_WORK REQUIRED_:
Output the data word for word, dropping every image.

_TASK MATERIAL_:

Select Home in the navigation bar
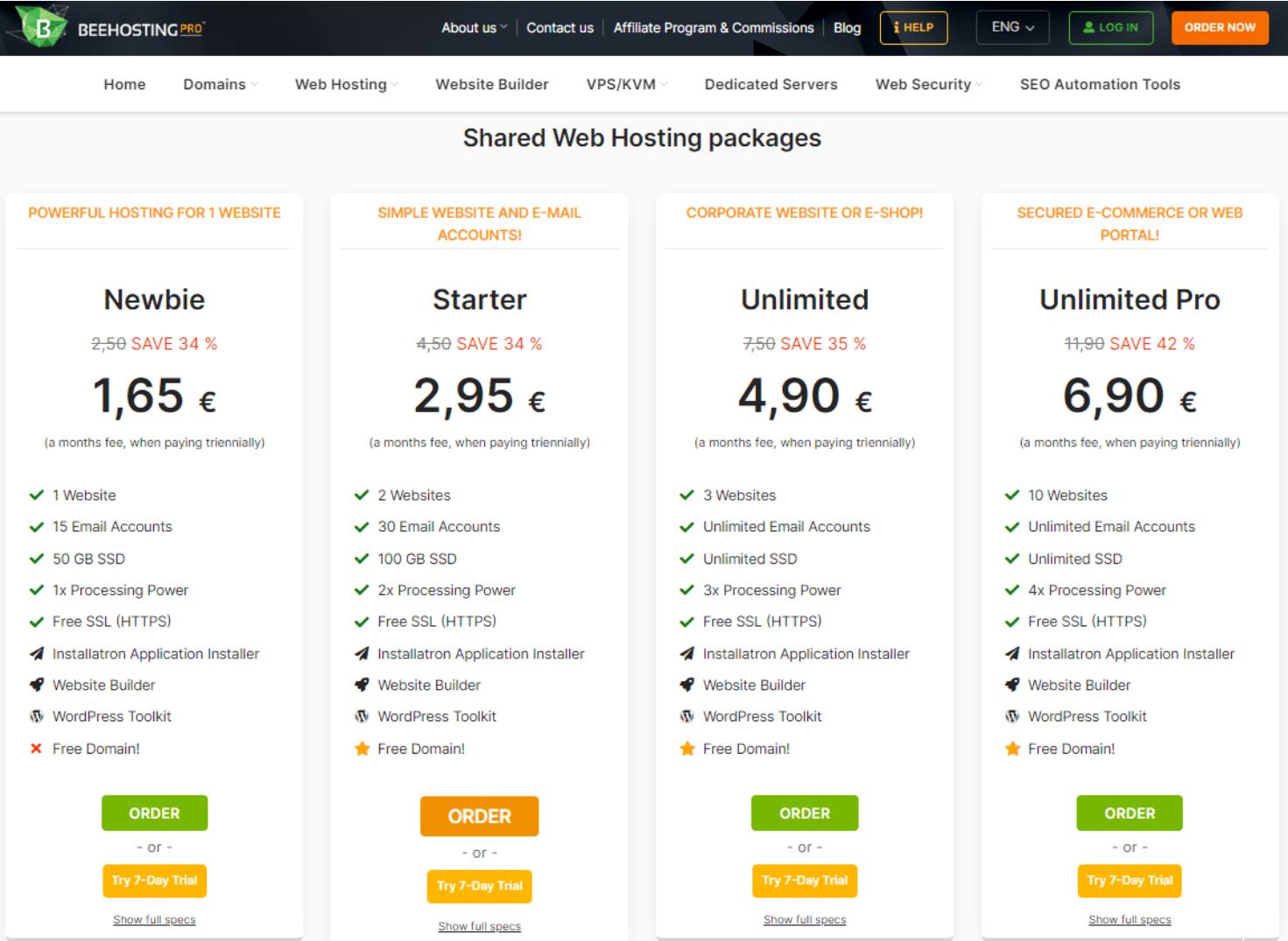Screen dimensions: 1288x941 124,83

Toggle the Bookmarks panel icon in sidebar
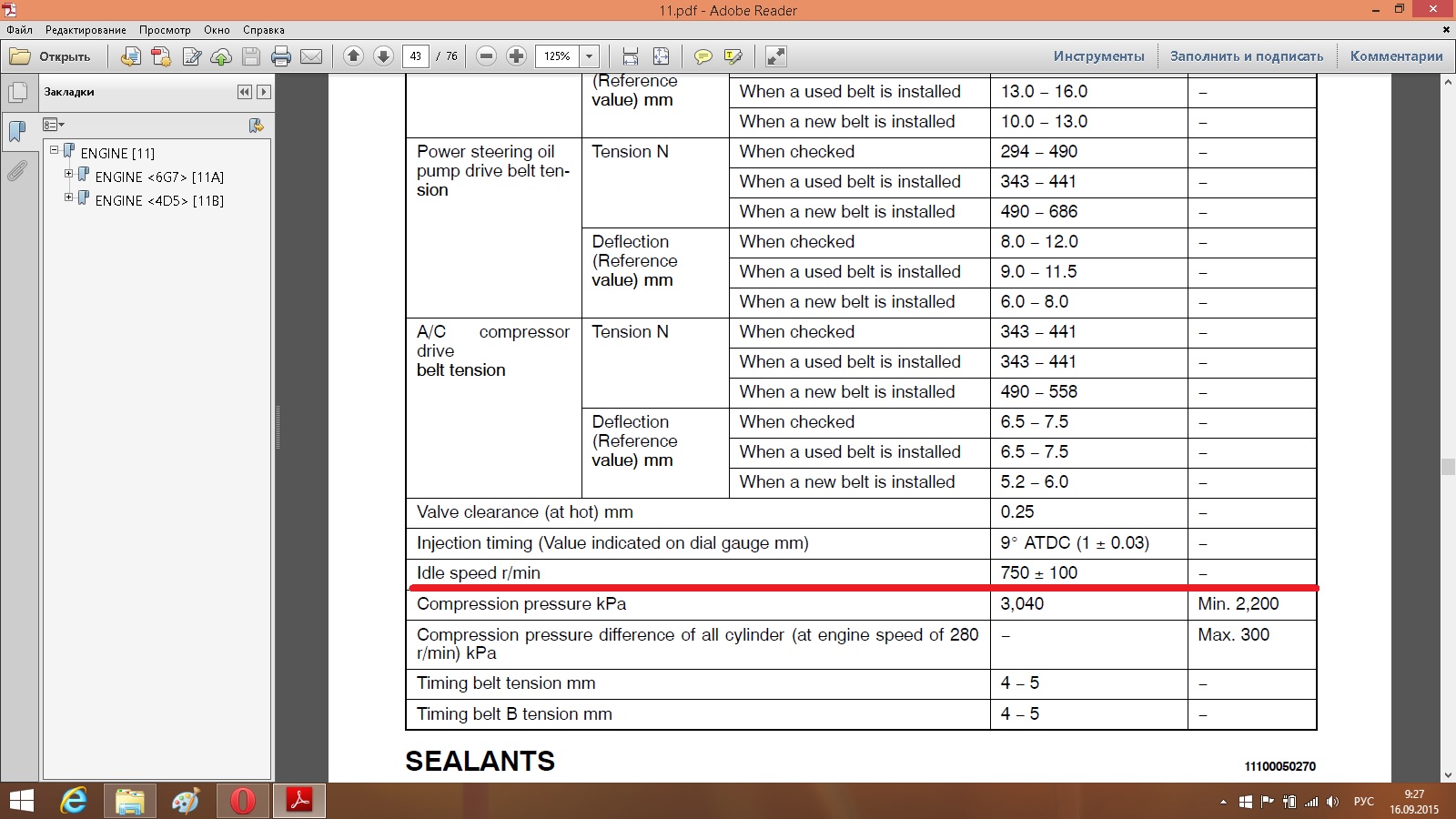[17, 132]
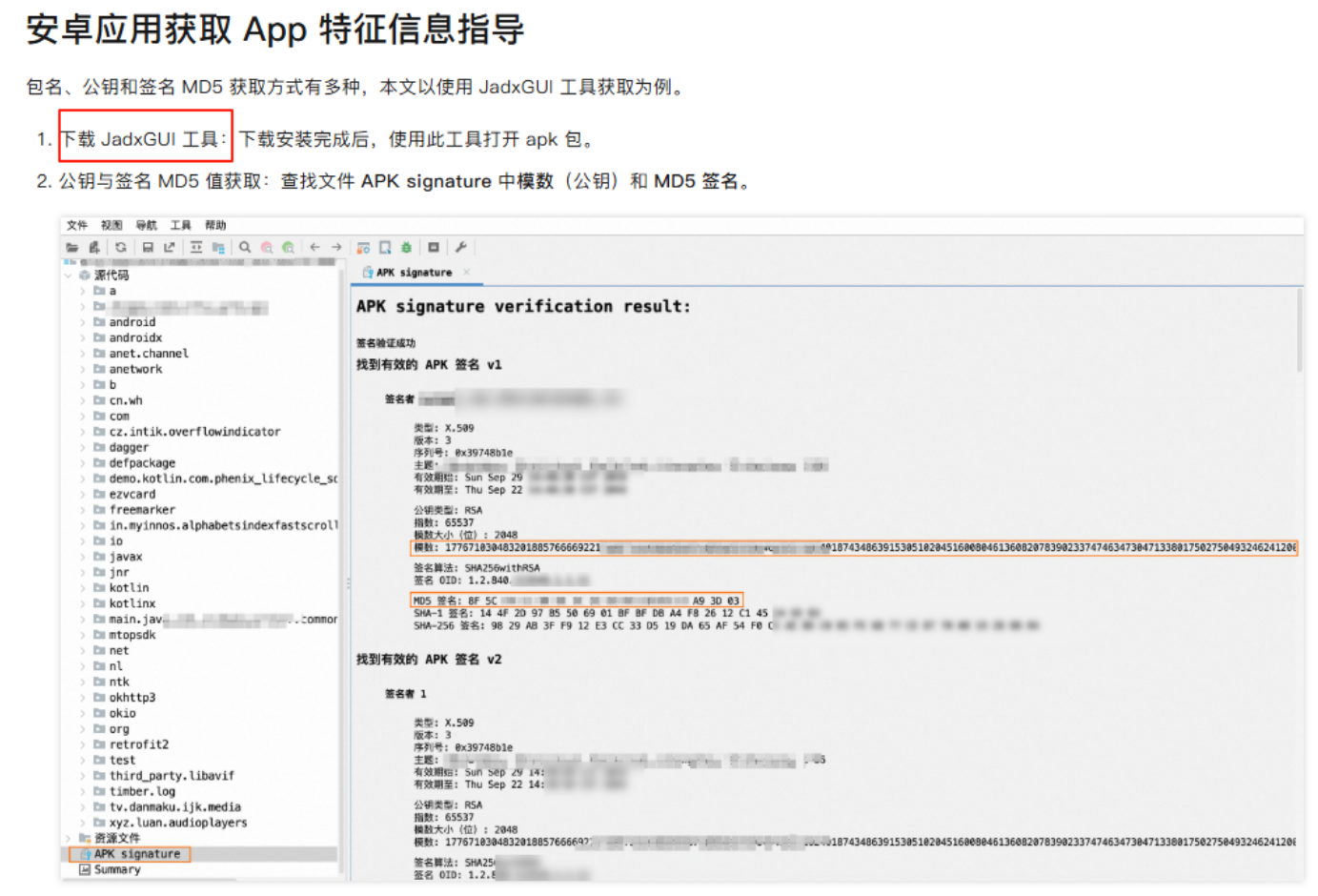Select the Text Search magnifier icon
The image size is (1318, 896).
(x=245, y=247)
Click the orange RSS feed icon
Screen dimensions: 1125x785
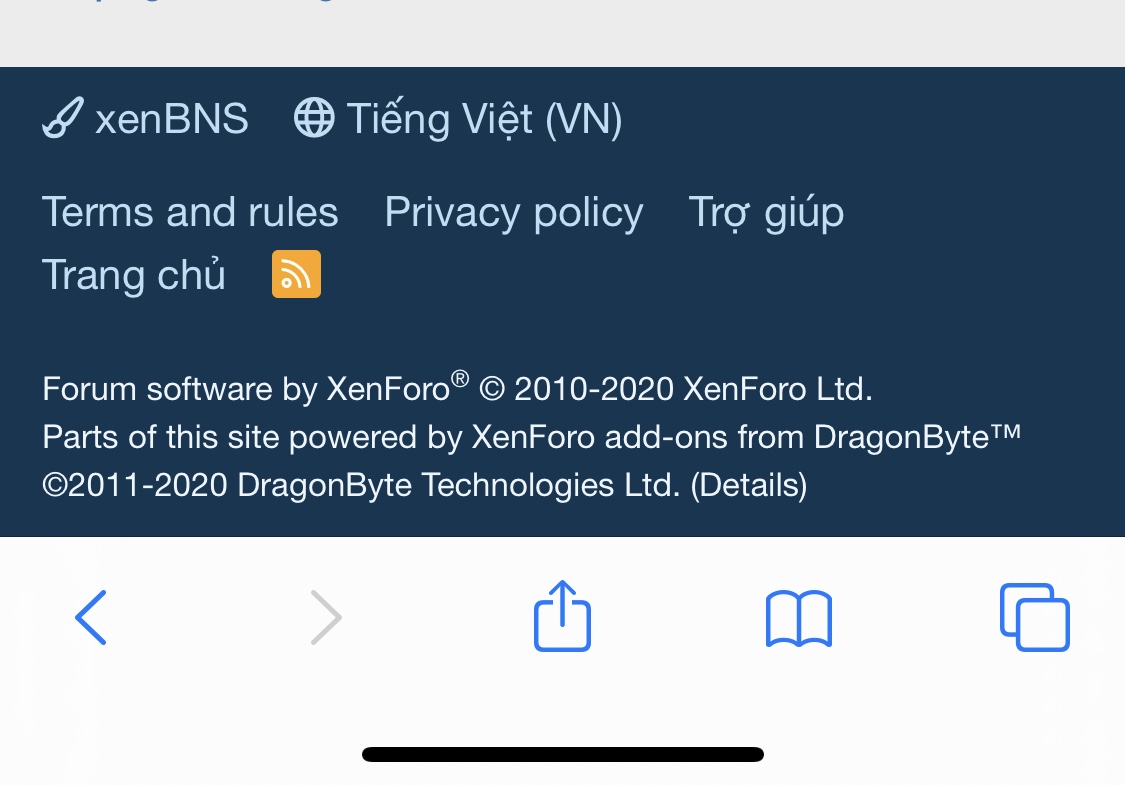coord(296,274)
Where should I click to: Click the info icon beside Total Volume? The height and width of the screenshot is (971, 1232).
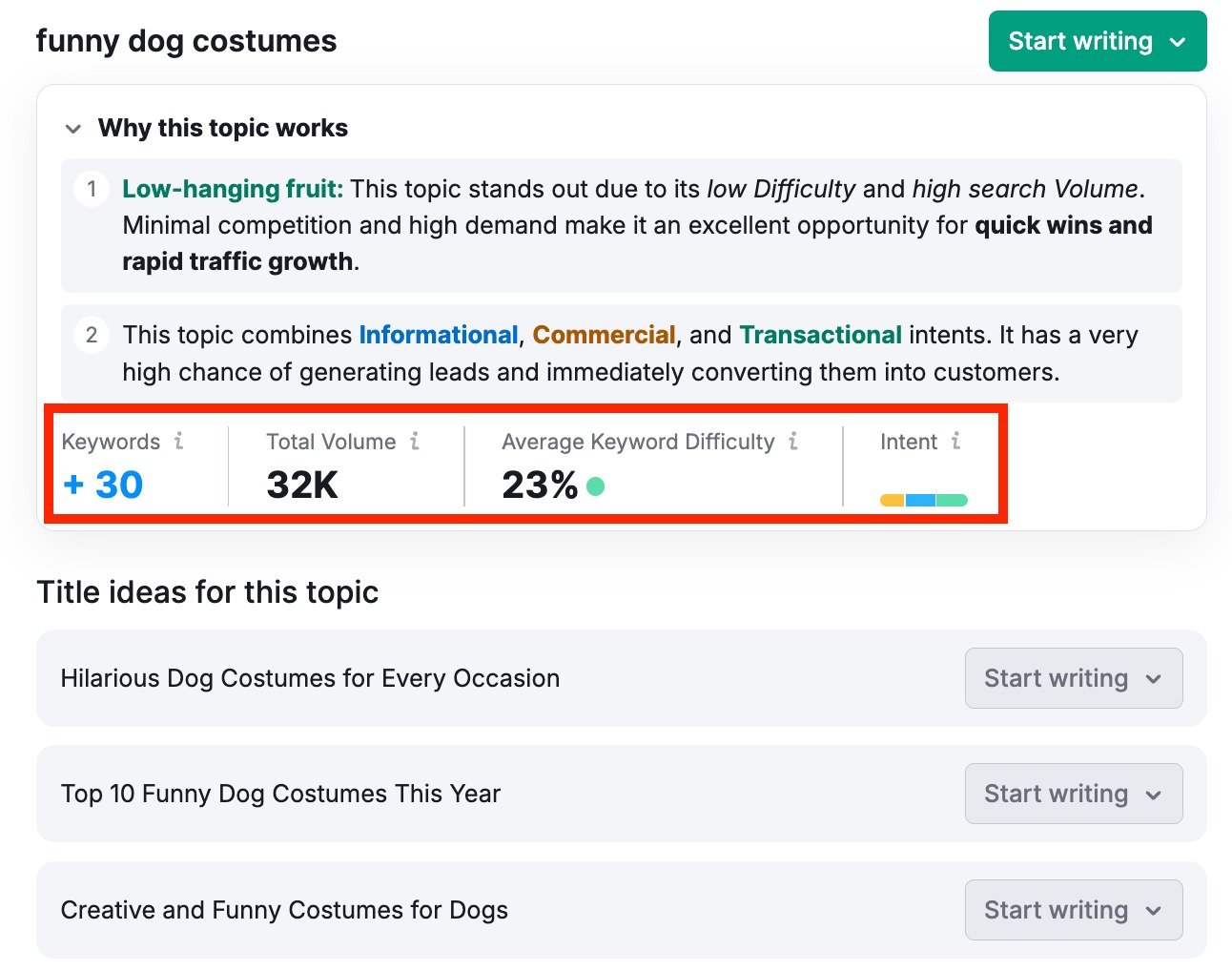[x=414, y=442]
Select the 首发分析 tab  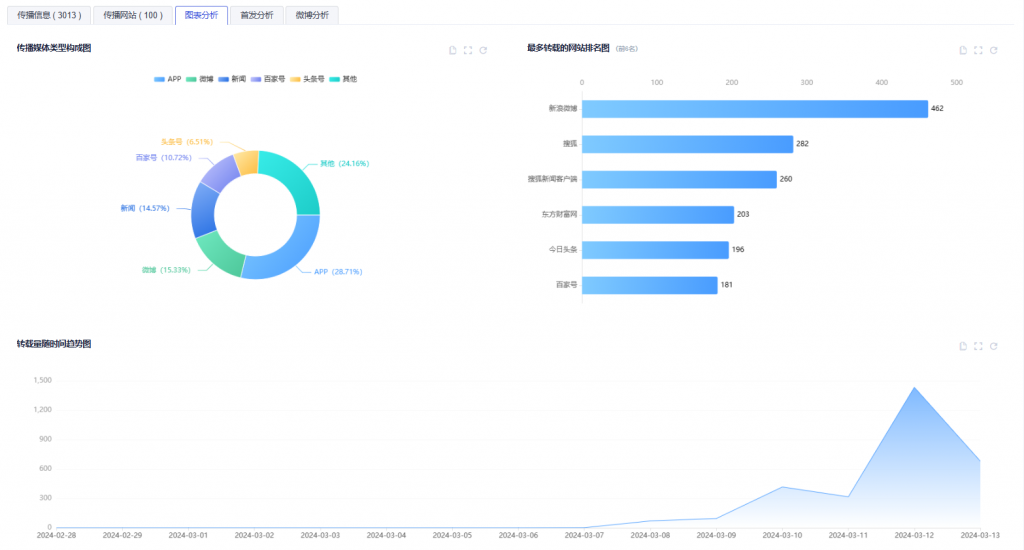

_OUTPUT OF THE TASK_:
Select Home in the navigation bar
Screen dimensions: 1288x941 124,83

Toggle the Bookmarks panel icon in sidebar
[17, 132]
Select the Text Search magnifier icon
The image size is (1318, 896).
(x=245, y=247)
Click the orange RSS feed icon
Screen dimensions: 1125x785
coord(296,274)
Where should I click to: Click the info icon beside Total Volume? The height and width of the screenshot is (971, 1232).
[x=414, y=442]
Select the 首发分析 tab  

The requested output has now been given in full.